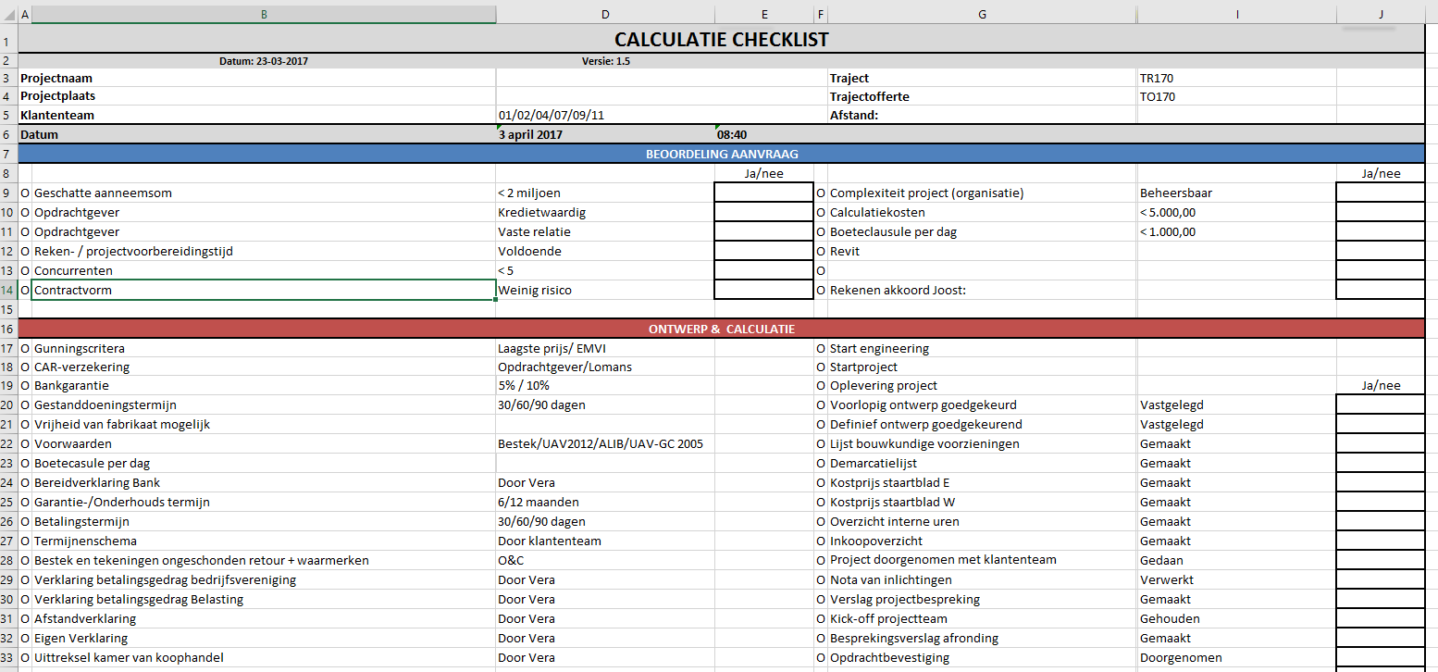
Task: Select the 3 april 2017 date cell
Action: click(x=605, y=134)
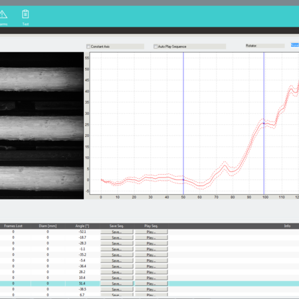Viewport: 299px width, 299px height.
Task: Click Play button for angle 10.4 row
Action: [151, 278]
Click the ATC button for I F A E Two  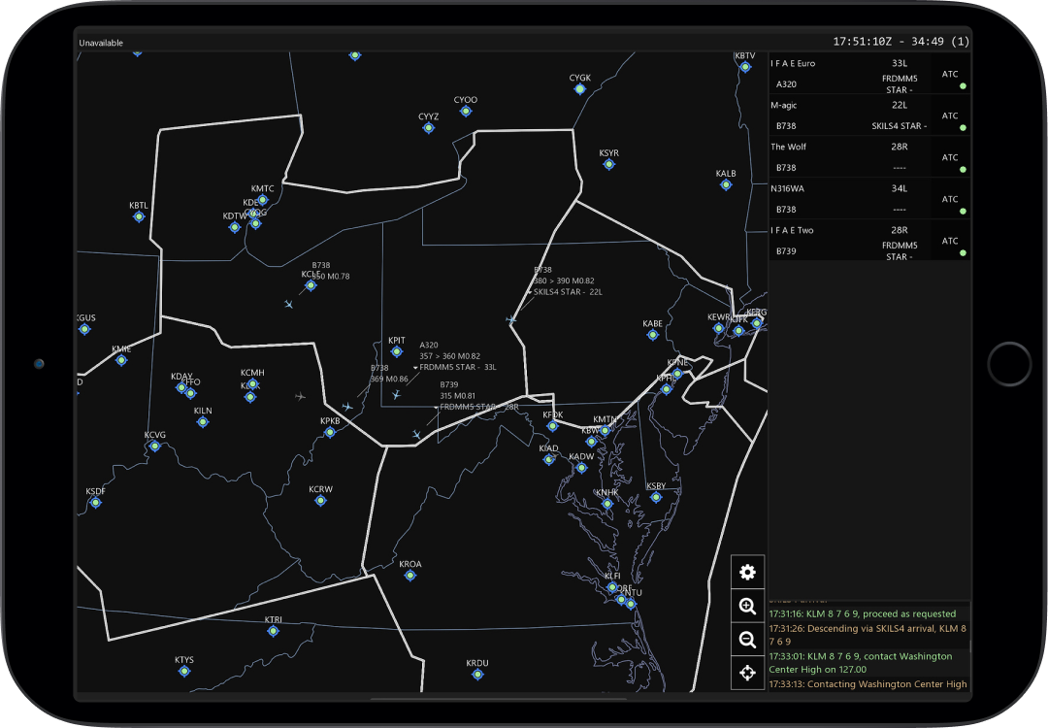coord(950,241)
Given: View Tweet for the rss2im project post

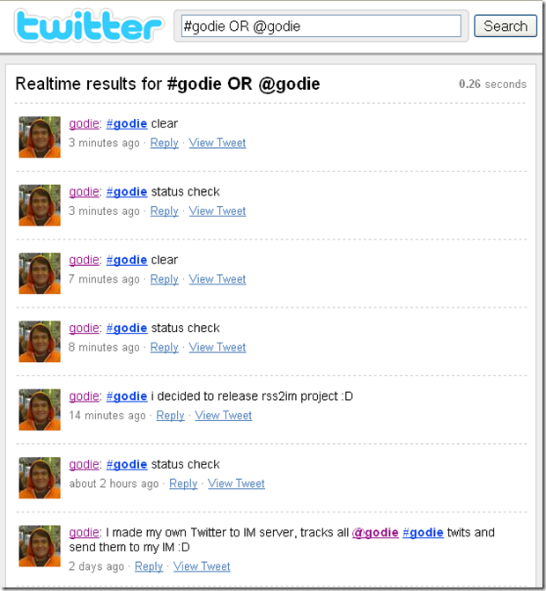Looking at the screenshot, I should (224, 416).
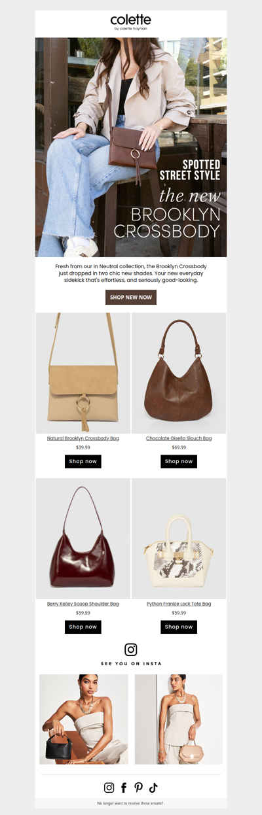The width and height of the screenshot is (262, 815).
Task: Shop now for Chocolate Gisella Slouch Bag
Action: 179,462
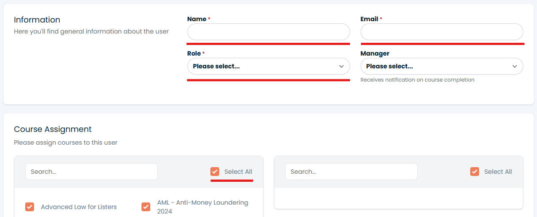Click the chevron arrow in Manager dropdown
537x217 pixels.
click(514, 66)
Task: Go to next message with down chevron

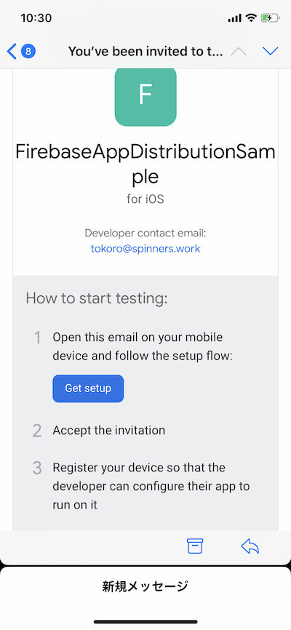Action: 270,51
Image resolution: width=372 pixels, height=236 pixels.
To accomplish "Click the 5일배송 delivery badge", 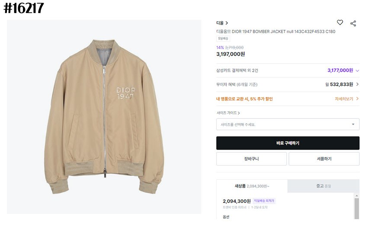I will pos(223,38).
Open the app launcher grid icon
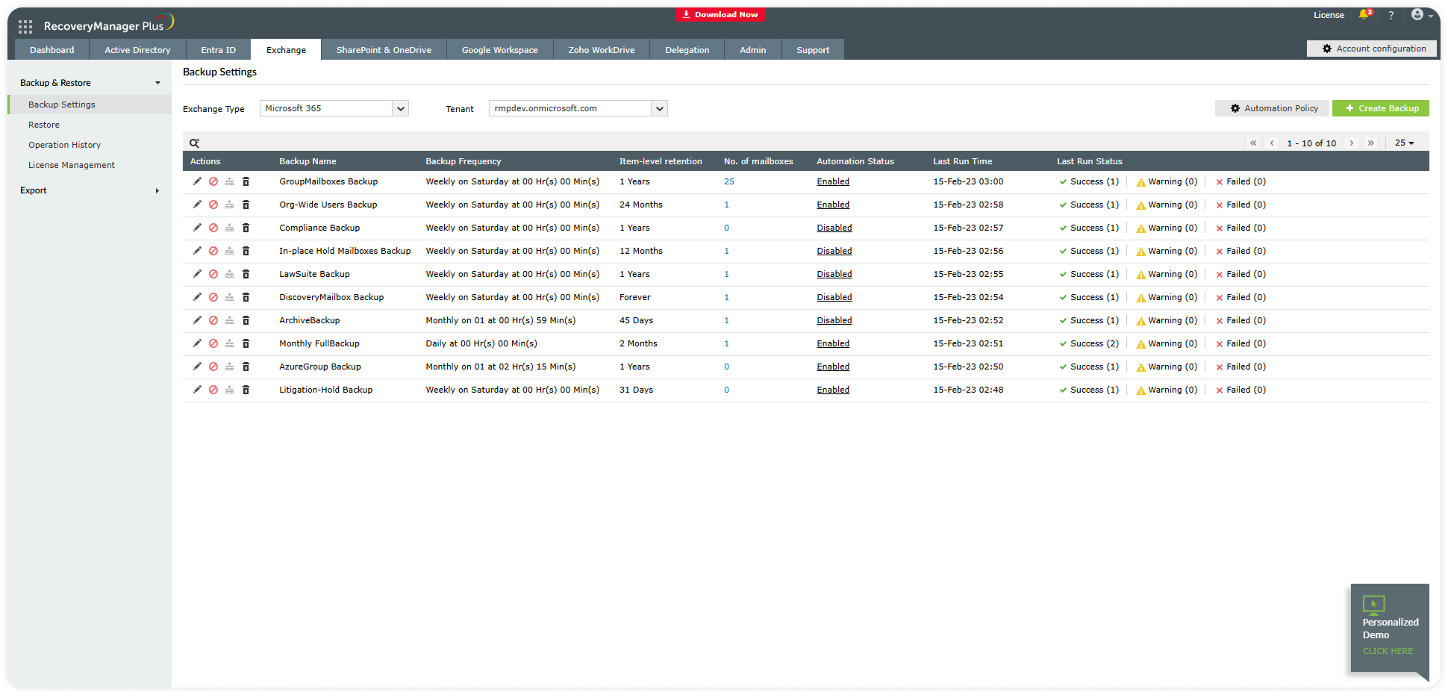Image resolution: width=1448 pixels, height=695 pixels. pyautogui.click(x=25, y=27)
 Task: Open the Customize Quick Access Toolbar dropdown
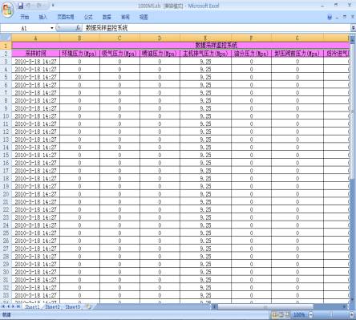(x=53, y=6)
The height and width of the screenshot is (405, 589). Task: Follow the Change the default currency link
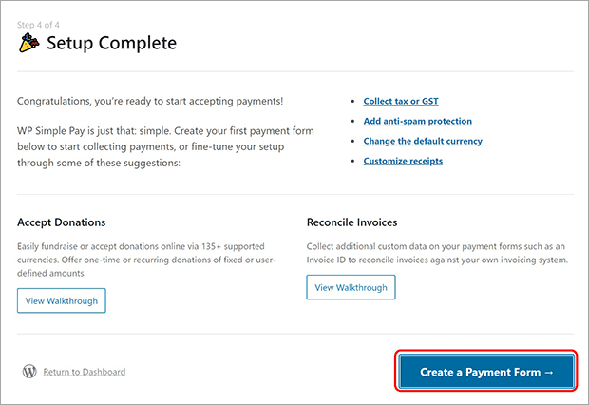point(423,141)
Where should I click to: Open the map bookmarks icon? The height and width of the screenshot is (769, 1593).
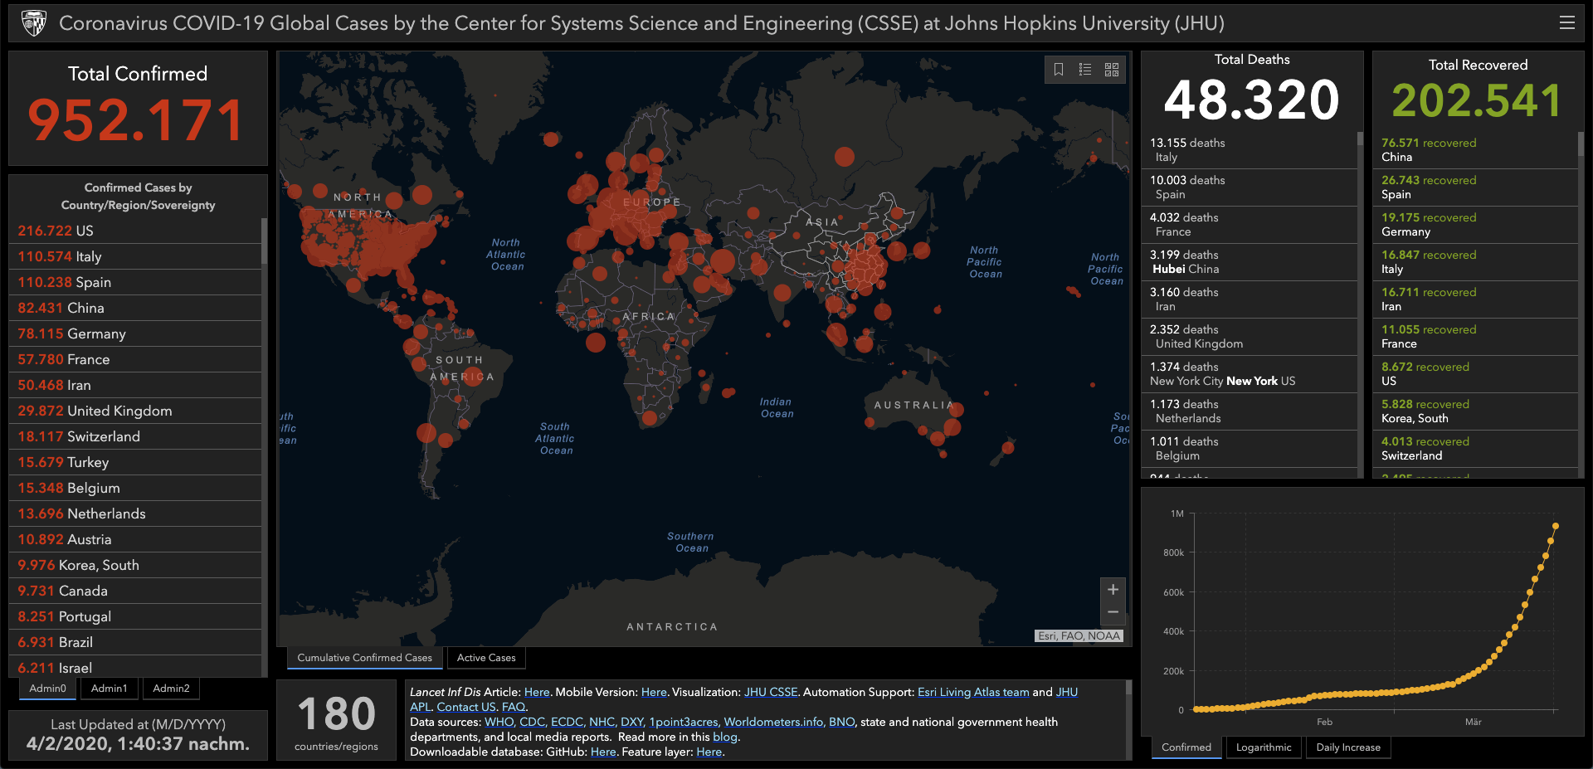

##############################

EXERCISE BRIEF: Convert the data into a numbered list, starting with the line that contains "The height and width of the screenshot is (405, 589)." and continuing through the end of the data, omitting blank lines and leaving the pictures out.

TASK RESULT:
1. The height and width of the screenshot is (405, 589). Task: Follow the Change the default currency link
2. point(423,141)
3. Where should I click to: Open the map bookmarks icon? The height and width of the screenshot is (769, 1593).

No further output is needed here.